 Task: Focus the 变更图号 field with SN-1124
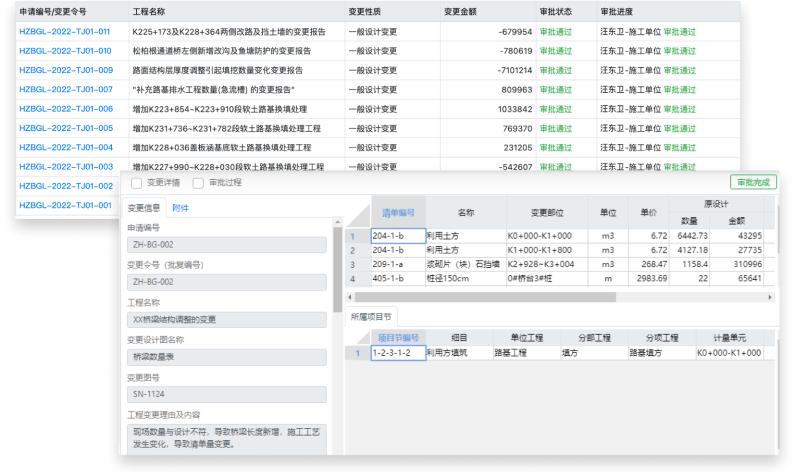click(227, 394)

--

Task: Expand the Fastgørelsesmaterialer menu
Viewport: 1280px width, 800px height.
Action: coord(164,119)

...

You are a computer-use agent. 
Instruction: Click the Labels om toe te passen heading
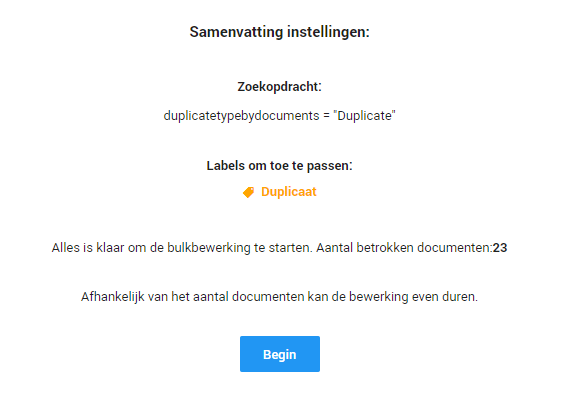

## Your task:
Reproduce, character for character, only the lines of the preceding data that start at the line with "You are a computer-use agent." and end at the line with "Instruction: Click the", both included.

## Exercise answer:
You are a computer-use agent. 
Instruction: Click the Labels om toe te passen heading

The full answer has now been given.